Two PFSSs (F₁, D₁), (F₂, D₂) are said to be PFSS equal if (F₁, D₁) ⊆ (F₂, D₂) and (F₂, D₂) ⊆ (F₁, D₁).

Definition 2.8. [23] The union and intersection of PFSSs (F₁, D), (F₂, D) over the common universe U are the PFSSs (H, D) and (G, D), respectively, where H (e) = F₁ (e) ∪ F₂ (e) and G (e) = F₁ (e) ∩ F₂ (e), for all e ∈ D.

3 Approximations of pythagorean fuzzy sets by soft binary relations

In this section, we consider a soft binary relation from U to W and approximate a PFS over U by using foresets and get two Pythagorean Fuzzy Soft Sets over W.

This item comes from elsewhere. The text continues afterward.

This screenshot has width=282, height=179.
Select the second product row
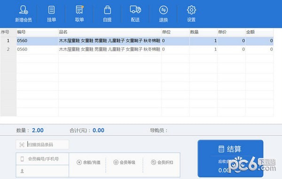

Likewise, we approximate a PFS of W by using aftersets and get two Pythagorean Fuzzy Soft Sets over U. We additionally talk about some of their properties.

Definition 3.1. [8] A soft binary relation (F, D) from U to W is a soft set over U × W, that is, $F : D \to P (U \times W)$ where D is a subset of the set of parameters E.

Obviously, (F, D) is a parameterized collection of binary relations from U to W. Now we define the approximations of a PFS.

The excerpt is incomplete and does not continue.